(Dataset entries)
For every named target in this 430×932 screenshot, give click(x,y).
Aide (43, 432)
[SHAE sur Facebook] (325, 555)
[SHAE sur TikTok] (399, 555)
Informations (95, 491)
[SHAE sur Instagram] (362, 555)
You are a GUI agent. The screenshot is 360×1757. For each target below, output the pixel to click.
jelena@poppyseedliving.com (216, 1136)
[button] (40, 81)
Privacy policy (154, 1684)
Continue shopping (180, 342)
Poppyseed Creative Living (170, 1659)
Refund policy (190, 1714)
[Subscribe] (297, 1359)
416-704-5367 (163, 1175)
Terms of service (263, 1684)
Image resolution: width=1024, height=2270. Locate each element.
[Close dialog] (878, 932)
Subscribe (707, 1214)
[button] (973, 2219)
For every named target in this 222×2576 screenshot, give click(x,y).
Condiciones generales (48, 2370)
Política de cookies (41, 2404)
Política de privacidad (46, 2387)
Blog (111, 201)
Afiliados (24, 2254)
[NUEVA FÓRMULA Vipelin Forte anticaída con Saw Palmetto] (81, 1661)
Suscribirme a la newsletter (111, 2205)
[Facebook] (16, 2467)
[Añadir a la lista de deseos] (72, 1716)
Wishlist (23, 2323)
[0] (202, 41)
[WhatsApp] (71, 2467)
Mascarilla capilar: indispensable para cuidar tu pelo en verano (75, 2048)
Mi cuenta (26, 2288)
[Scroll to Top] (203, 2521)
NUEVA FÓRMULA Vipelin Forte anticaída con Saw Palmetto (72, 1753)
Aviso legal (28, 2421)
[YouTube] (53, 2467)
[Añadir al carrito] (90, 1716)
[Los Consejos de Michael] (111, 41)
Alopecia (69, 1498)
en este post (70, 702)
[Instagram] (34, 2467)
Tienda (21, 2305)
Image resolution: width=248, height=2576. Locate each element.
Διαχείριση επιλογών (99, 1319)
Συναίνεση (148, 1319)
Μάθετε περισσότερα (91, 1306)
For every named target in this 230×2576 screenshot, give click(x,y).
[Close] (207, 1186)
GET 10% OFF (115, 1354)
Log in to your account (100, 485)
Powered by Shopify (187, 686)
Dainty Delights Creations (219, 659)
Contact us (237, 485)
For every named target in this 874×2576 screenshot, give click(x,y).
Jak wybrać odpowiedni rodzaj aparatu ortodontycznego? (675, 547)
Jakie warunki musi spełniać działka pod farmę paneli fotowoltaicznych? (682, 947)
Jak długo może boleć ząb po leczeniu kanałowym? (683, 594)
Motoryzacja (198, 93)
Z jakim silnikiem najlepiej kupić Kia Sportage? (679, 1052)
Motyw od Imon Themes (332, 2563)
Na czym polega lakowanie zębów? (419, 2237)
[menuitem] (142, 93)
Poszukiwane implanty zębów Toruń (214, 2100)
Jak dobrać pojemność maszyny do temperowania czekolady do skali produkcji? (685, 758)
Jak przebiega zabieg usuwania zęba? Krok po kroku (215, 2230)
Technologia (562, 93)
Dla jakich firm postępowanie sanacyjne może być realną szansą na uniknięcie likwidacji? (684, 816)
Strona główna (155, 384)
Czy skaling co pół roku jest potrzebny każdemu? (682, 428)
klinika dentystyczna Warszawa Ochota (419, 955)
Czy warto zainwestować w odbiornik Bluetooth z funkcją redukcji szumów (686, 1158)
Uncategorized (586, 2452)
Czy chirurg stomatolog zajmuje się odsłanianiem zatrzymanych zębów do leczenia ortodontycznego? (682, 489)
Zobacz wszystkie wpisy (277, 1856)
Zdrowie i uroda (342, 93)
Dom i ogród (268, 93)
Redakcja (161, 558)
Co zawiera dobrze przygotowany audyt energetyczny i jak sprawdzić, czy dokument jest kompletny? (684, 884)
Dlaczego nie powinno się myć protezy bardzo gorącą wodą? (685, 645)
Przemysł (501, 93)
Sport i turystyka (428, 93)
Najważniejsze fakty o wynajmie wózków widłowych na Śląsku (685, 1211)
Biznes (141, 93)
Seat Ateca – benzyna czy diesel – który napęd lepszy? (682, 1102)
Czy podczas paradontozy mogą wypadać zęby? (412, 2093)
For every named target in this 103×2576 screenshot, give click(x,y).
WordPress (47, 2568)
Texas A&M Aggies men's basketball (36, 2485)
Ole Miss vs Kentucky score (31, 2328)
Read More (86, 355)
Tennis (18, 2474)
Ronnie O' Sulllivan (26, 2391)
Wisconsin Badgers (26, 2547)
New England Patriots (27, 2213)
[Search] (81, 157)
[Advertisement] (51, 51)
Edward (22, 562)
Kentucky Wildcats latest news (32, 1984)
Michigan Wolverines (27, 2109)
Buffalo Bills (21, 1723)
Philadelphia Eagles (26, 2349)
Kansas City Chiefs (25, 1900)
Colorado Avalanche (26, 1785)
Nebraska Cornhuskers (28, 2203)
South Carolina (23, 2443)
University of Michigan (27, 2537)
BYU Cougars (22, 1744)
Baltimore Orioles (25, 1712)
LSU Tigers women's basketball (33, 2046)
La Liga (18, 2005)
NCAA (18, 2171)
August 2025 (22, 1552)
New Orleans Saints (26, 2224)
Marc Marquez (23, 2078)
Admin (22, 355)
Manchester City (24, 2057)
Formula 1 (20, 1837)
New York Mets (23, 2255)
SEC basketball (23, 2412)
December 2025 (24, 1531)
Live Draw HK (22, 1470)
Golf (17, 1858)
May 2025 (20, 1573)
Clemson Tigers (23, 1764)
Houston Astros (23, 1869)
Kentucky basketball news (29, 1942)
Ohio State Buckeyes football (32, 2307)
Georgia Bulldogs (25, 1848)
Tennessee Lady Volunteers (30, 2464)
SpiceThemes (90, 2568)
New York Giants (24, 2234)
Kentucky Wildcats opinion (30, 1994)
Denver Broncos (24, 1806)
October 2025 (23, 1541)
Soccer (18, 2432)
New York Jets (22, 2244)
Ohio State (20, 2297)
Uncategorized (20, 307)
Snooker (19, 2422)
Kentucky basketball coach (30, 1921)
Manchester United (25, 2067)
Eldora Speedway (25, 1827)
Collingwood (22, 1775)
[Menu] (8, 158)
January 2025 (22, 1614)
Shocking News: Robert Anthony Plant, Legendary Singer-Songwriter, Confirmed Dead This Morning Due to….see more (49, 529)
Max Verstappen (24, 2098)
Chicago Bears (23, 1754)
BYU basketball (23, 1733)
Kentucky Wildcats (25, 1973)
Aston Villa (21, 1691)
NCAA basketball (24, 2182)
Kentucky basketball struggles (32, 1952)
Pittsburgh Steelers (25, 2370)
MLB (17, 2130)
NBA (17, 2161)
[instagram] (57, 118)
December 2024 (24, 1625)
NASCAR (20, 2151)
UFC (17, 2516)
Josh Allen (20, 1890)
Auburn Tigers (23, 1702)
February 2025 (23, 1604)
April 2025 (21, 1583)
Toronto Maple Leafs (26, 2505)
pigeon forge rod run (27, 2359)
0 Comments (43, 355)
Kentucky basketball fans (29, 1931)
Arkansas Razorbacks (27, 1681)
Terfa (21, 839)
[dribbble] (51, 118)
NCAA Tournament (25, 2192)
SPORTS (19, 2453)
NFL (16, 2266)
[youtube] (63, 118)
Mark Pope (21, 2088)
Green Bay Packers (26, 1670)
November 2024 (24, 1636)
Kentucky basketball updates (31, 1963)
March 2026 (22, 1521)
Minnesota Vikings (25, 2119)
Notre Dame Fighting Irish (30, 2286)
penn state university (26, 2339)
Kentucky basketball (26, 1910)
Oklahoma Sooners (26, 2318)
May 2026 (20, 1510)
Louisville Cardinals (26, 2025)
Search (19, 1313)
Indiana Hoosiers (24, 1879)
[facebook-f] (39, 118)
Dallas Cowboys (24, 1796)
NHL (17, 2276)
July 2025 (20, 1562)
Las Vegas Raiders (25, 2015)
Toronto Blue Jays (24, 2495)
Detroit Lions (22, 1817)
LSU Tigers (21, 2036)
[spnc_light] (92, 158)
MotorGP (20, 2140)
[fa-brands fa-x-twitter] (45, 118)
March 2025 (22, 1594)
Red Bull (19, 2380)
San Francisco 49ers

*What is required*.
All that should appear in the response is the run of lines from the first line of the entries through the line containing "[SHAE sur Instagram] (362, 555)", copied exactly.

*Written answer*.
For every named target in this 430×932 screenshot, give click(x,y).
Aide (43, 432)
[SHAE sur Facebook] (325, 555)
[SHAE sur TikTok] (399, 555)
Informations (95, 491)
[SHAE sur Instagram] (362, 555)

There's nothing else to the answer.